Top of Task material

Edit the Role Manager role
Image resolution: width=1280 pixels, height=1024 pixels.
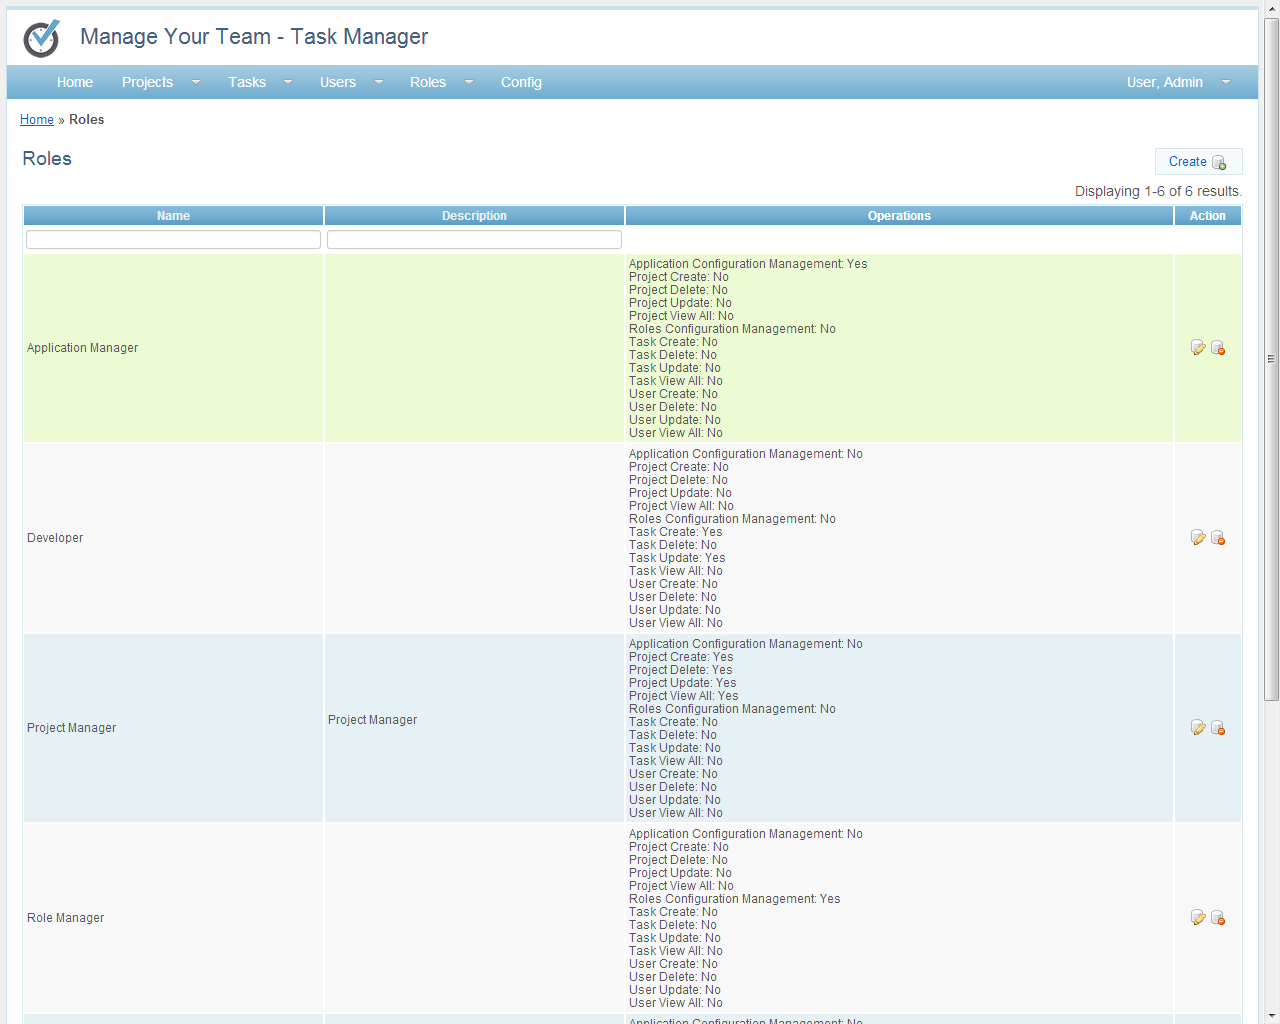point(1198,918)
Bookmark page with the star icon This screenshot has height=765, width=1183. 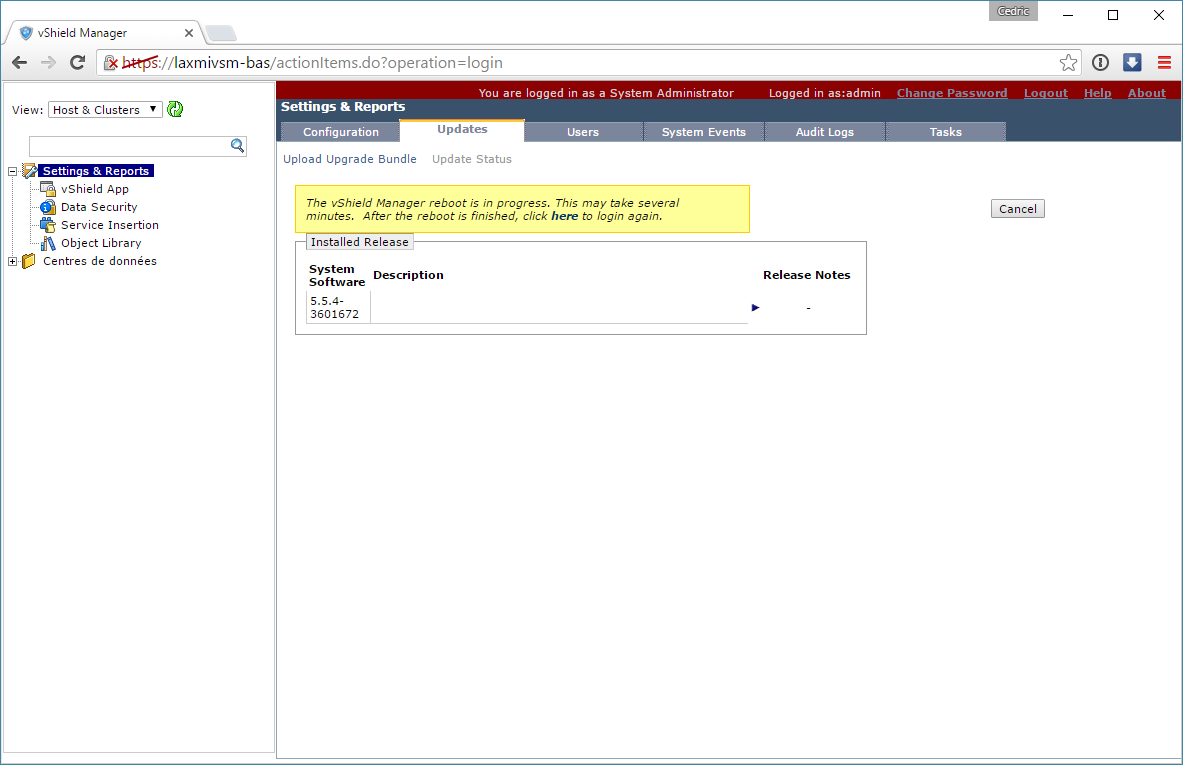(1068, 63)
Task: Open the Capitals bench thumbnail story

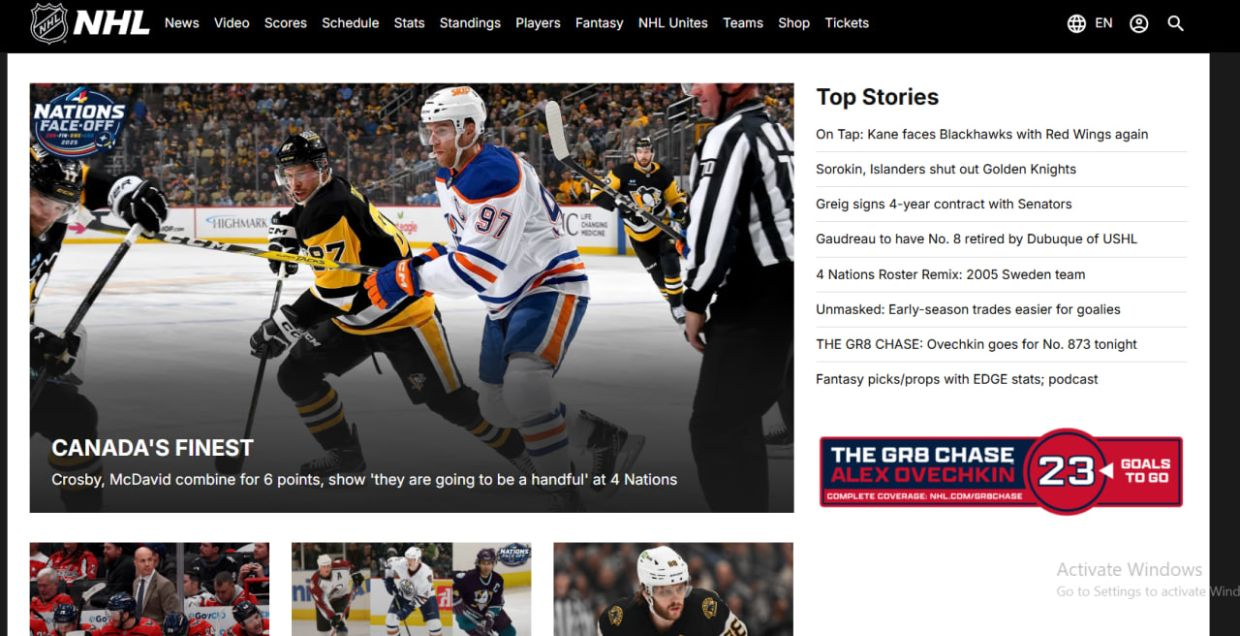Action: [149, 589]
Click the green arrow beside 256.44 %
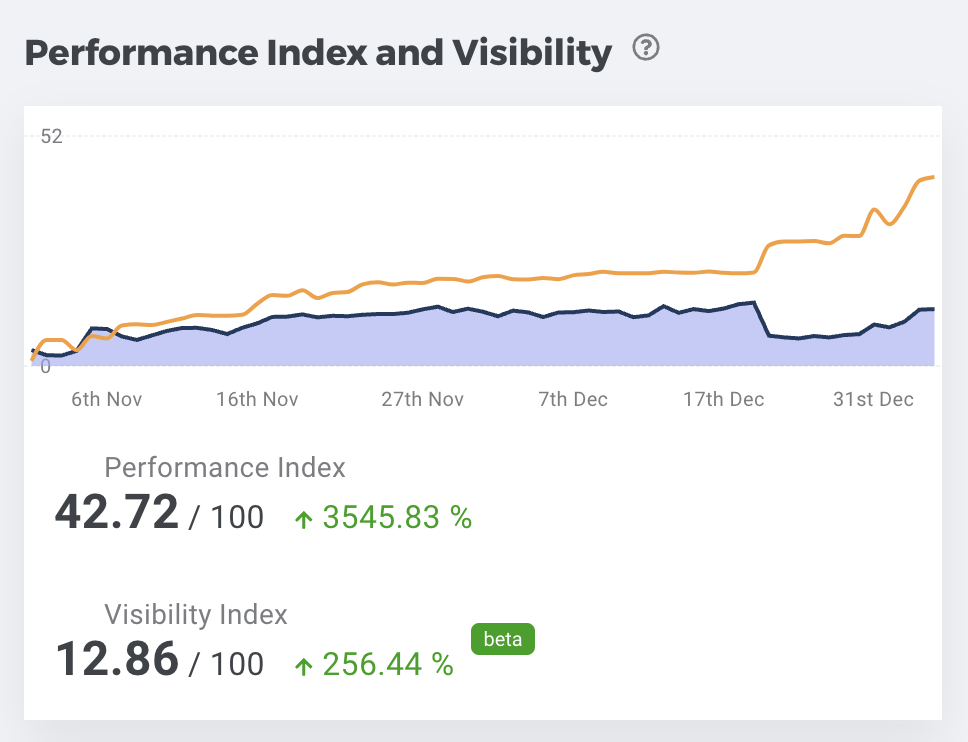The image size is (968, 742). [304, 665]
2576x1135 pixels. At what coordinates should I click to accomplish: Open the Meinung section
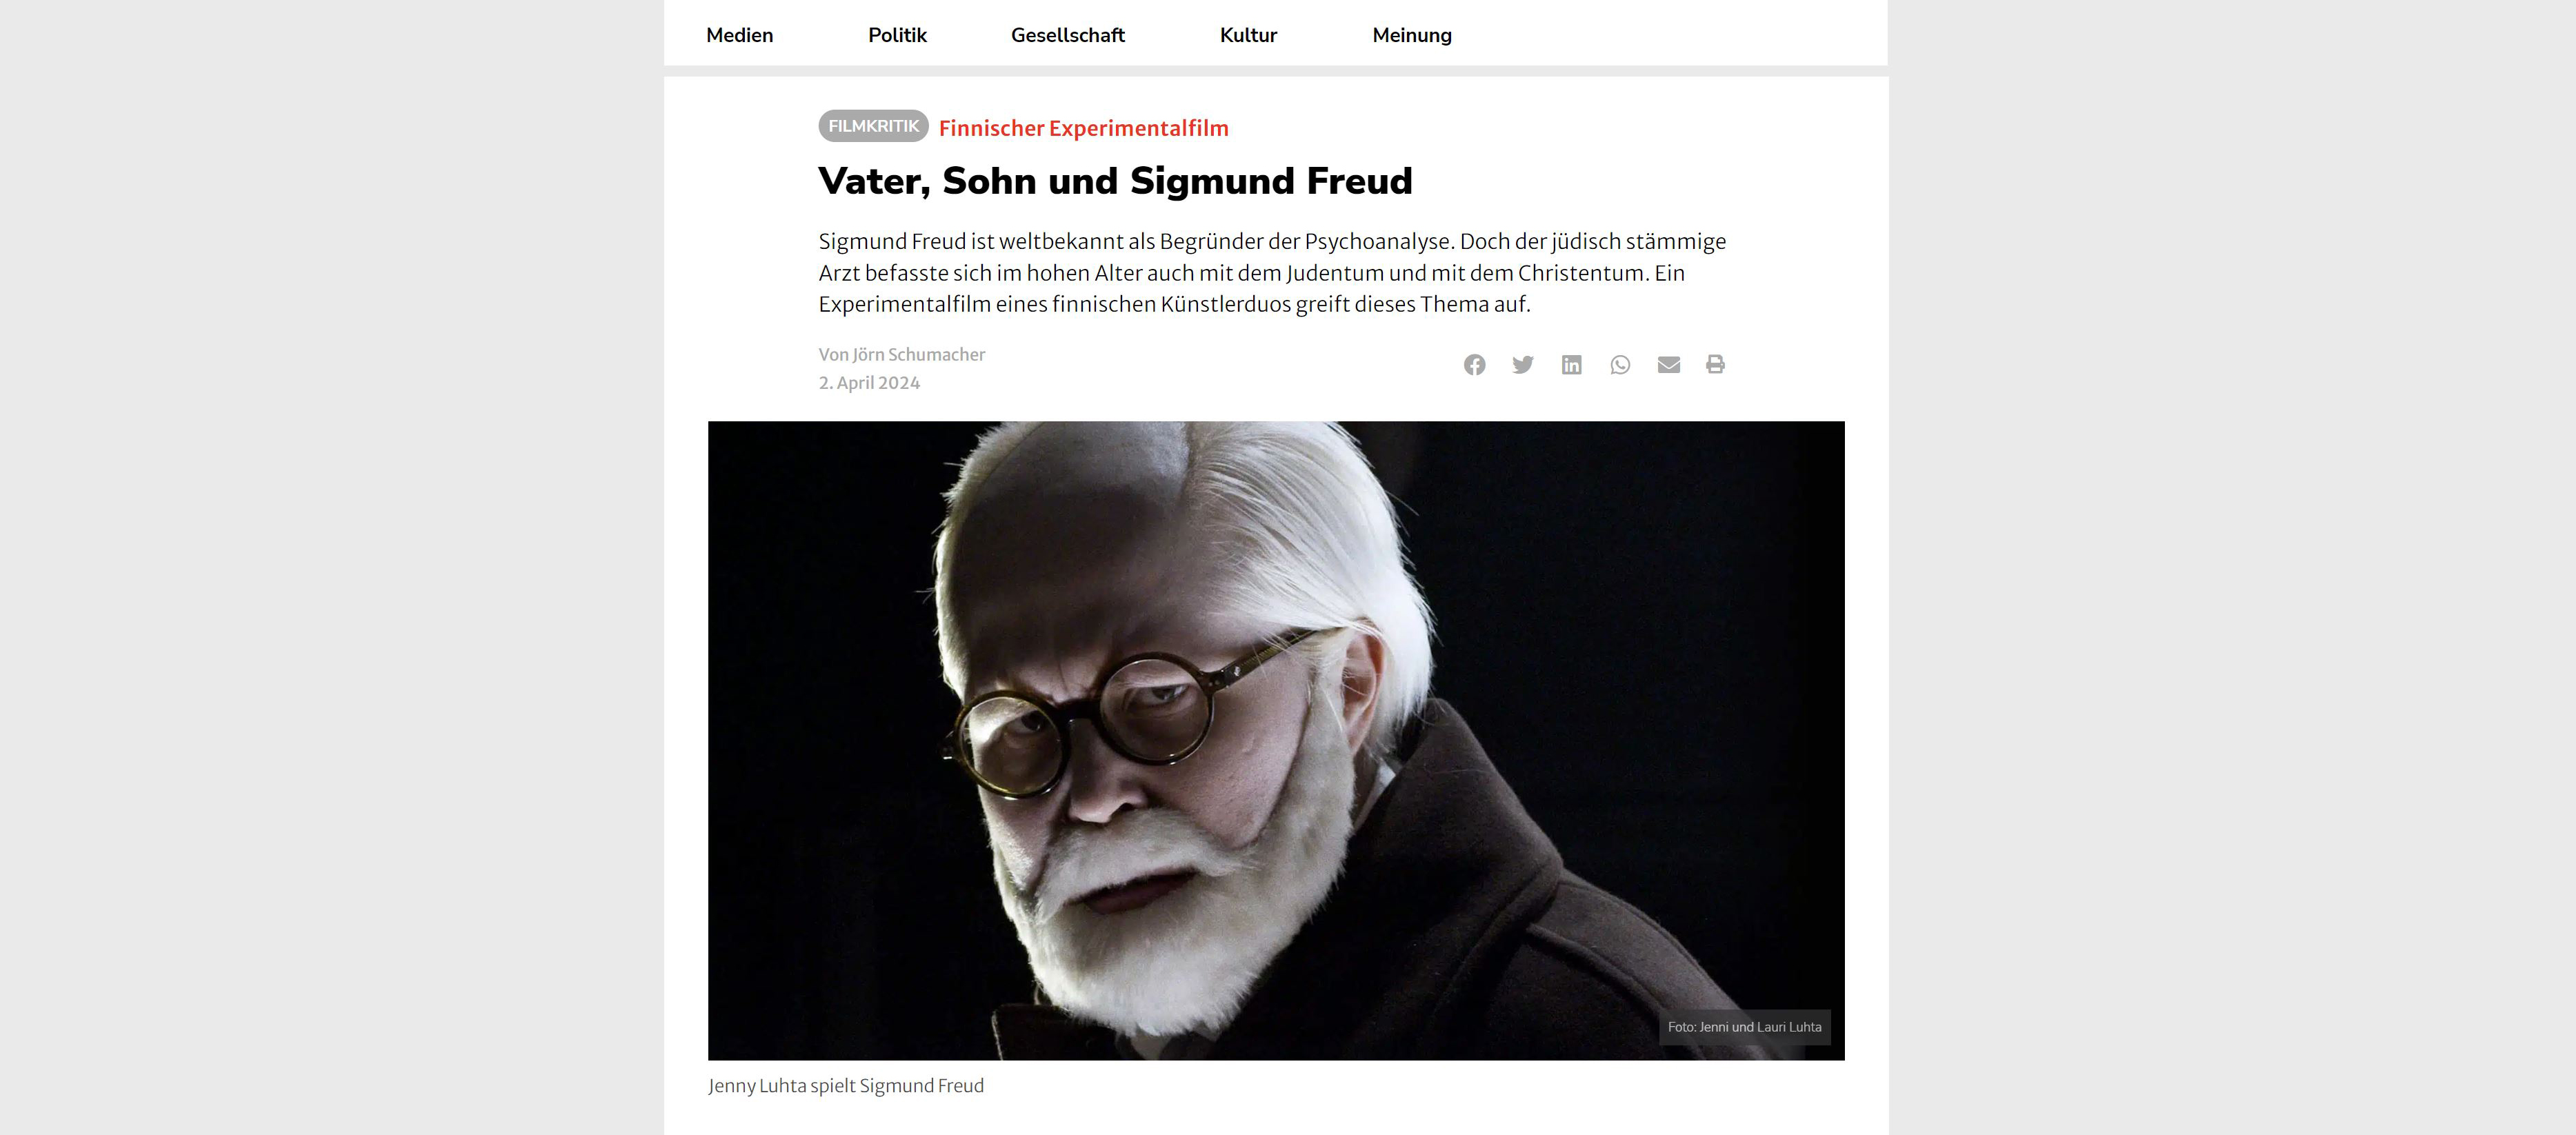(1411, 35)
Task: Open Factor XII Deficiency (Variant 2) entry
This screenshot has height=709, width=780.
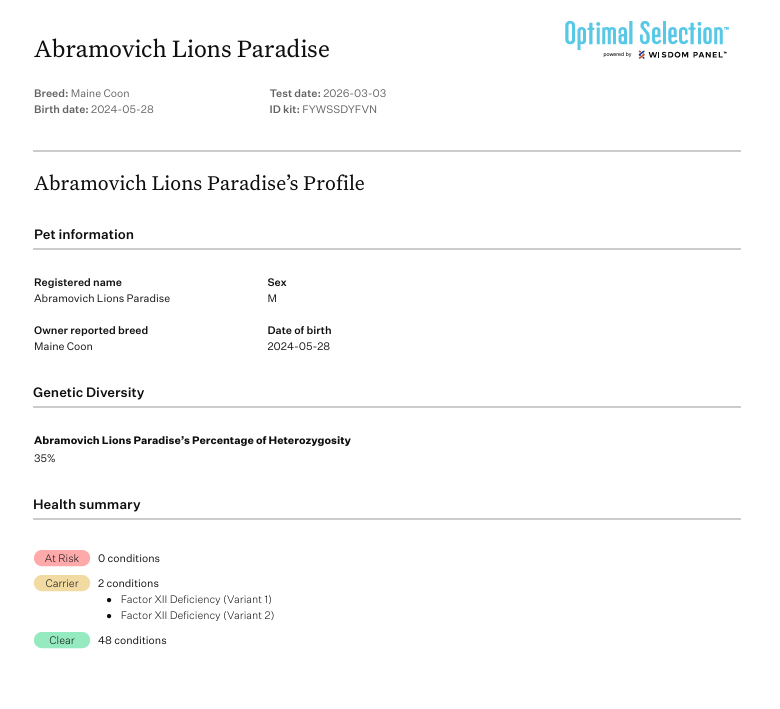Action: 197,615
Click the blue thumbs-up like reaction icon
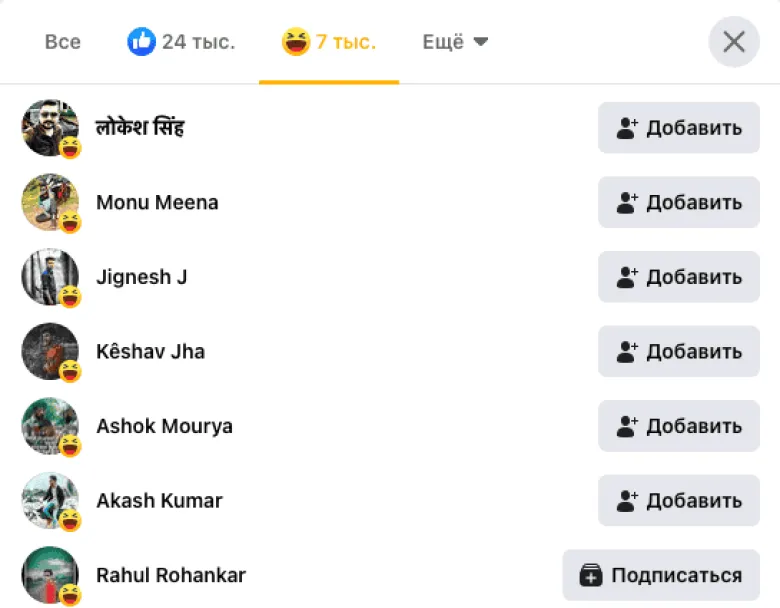This screenshot has height=608, width=780. coord(142,42)
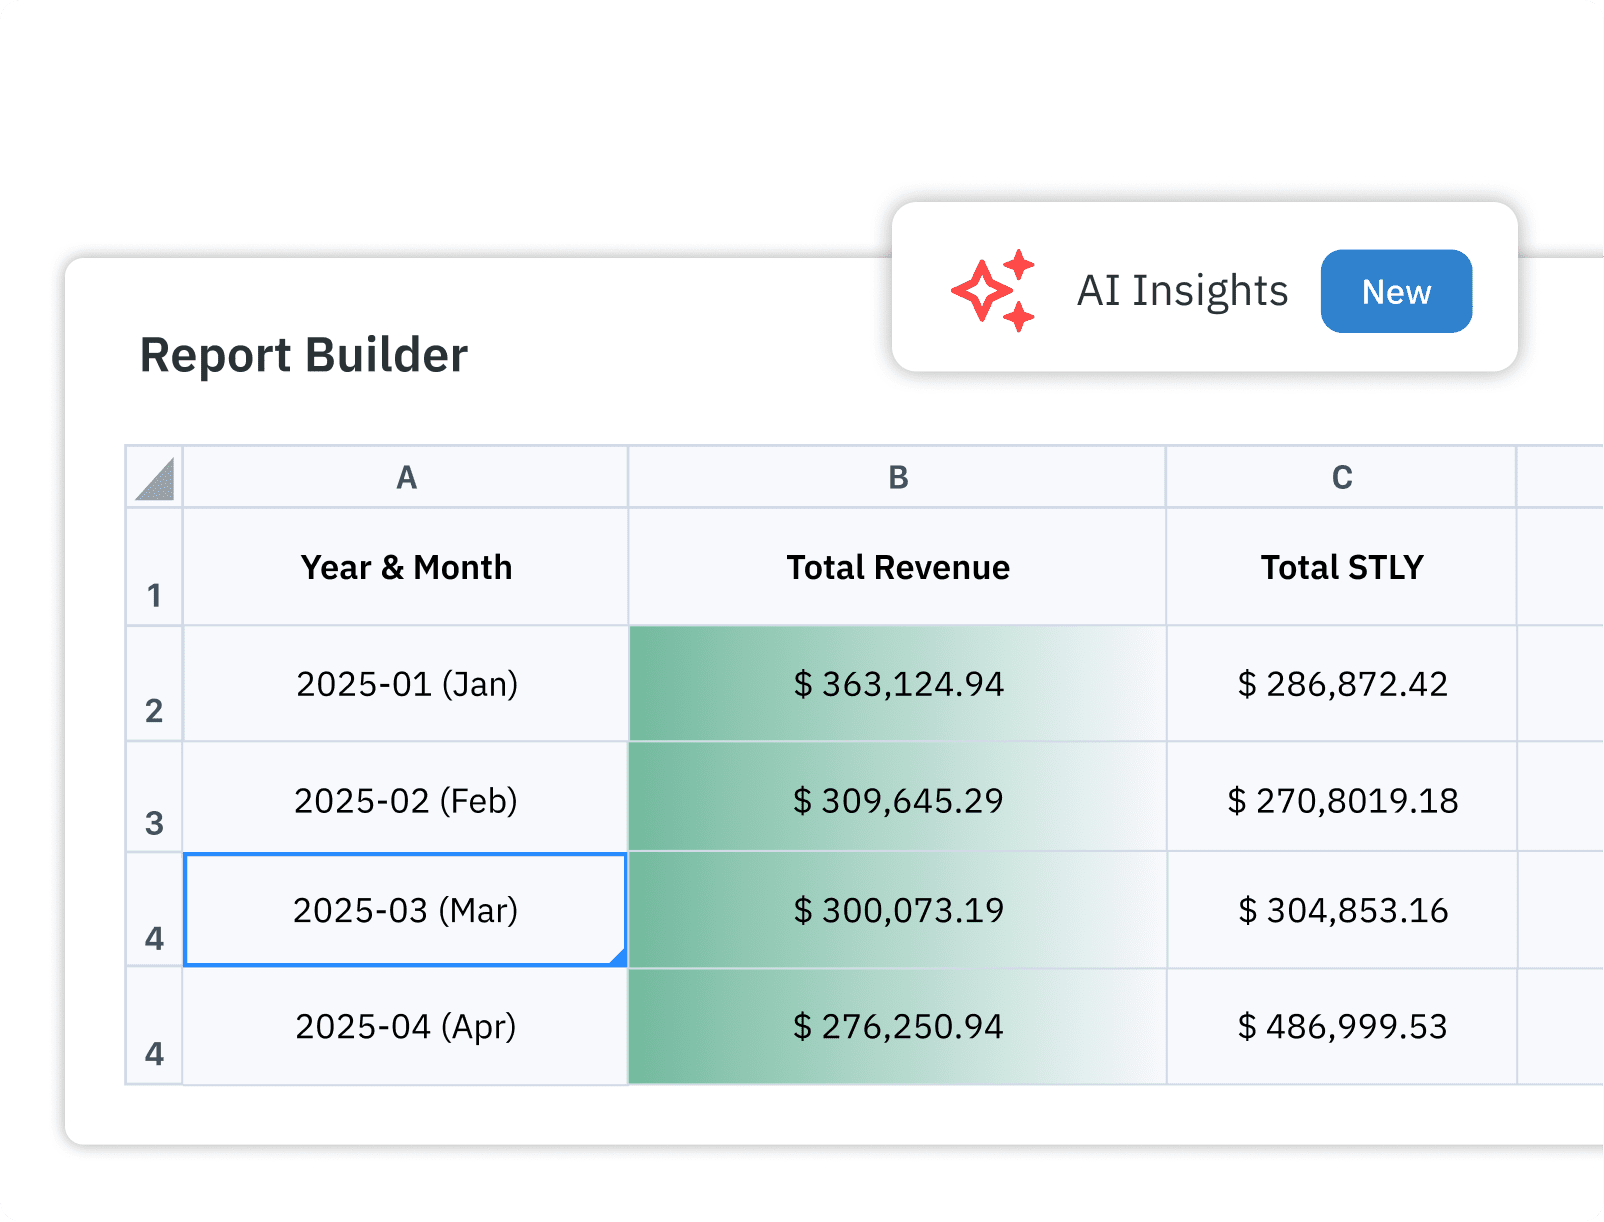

Bottom of Task material

Aim of the exercise:
Give again the lines from the line that contains "2576x1135 pixels. At" through the last line of the material above, exactly and with both ends included. Omit the pictures.

Finished exercise:
2576x1135 pixels. At what coordinates should I click to accomplish: Open the Meinung section
(1411, 35)
Task: Open Factor XII Deficiency (Variant 2) entry
This screenshot has height=709, width=780.
Action: 197,615
Click the blue thumbs-up like reaction icon
This screenshot has height=608, width=780. coord(142,42)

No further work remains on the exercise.